■ Data to process ■
+---+
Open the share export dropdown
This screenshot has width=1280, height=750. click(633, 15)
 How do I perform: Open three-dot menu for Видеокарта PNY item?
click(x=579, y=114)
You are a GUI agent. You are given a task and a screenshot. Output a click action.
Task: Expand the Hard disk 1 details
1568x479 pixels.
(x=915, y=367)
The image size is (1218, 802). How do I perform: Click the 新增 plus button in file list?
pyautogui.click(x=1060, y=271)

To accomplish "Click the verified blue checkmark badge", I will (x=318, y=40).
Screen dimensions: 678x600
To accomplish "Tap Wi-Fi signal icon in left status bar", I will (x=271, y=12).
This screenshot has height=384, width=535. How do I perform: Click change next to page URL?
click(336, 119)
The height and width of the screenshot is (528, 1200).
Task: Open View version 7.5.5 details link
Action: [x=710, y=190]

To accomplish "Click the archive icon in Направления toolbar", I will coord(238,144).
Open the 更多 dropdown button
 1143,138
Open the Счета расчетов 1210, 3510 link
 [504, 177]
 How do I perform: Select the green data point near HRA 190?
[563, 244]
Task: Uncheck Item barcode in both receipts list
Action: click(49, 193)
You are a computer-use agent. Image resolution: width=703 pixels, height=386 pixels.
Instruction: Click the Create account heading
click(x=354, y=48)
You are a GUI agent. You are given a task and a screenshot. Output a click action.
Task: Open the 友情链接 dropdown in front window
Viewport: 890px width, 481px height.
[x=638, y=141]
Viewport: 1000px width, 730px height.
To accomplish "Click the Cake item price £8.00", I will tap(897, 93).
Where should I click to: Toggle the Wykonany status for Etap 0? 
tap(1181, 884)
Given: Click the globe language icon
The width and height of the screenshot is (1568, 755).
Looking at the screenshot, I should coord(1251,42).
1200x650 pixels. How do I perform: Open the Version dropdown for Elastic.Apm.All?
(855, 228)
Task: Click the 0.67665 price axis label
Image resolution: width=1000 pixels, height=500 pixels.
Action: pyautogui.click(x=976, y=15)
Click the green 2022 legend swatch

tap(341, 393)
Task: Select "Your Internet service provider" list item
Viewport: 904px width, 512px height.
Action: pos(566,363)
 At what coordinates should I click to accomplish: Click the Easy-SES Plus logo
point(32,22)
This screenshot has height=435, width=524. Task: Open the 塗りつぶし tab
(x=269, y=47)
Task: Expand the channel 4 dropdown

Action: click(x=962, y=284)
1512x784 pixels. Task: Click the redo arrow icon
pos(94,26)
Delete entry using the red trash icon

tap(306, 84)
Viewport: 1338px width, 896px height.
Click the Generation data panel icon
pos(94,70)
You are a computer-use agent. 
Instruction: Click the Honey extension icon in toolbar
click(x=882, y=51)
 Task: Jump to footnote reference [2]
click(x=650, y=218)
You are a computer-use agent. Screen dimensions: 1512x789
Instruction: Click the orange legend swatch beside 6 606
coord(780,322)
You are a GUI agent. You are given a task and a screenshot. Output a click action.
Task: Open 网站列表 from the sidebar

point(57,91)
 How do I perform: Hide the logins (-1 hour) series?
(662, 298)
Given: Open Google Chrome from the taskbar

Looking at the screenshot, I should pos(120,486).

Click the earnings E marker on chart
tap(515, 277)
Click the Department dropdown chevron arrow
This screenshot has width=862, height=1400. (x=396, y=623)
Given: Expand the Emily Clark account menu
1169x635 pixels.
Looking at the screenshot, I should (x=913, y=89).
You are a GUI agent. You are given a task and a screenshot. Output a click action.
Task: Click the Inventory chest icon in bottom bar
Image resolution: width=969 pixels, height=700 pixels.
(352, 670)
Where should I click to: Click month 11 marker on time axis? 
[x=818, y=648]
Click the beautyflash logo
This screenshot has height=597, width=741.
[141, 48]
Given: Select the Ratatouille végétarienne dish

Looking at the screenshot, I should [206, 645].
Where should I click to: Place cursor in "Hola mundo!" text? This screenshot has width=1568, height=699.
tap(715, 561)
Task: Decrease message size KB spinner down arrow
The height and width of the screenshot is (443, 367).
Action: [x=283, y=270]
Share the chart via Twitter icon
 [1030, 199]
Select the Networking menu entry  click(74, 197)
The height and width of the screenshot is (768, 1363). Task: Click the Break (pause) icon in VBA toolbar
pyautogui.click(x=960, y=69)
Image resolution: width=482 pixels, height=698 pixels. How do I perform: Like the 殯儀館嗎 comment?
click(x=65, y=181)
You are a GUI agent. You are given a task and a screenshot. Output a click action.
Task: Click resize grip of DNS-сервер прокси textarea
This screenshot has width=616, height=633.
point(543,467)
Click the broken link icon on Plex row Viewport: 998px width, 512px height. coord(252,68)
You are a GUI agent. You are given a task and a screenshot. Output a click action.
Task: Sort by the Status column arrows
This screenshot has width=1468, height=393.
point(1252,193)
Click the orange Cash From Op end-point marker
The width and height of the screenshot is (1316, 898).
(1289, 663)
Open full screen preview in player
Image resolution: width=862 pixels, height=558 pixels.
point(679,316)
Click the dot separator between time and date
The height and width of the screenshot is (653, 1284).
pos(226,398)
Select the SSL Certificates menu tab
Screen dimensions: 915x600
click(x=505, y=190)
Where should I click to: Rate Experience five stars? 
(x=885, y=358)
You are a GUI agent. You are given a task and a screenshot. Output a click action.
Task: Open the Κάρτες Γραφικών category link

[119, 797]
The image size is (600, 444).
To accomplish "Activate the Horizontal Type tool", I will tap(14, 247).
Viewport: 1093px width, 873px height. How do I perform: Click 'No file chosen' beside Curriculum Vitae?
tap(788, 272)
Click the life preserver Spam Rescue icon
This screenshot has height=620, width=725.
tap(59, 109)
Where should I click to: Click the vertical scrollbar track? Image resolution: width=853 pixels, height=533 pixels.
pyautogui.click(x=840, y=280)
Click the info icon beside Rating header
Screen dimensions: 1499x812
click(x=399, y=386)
+---+
■ Work instructions ■
List every line above that holds the word "will".

■ Your solution ■
To accomplish "Click the verified blue checkmark badge", I will (x=318, y=40).
To accomplish "Tap Wi-Fi signal icon in left status bar", I will (x=271, y=12).
To accomplish "Click the archive icon in Направления toolbar", I will coord(238,144).
To accomplish "Click the Cake item price £8.00", I will tap(897, 93).
To accomplish "Activate the Horizontal Type tool", I will tap(14, 247).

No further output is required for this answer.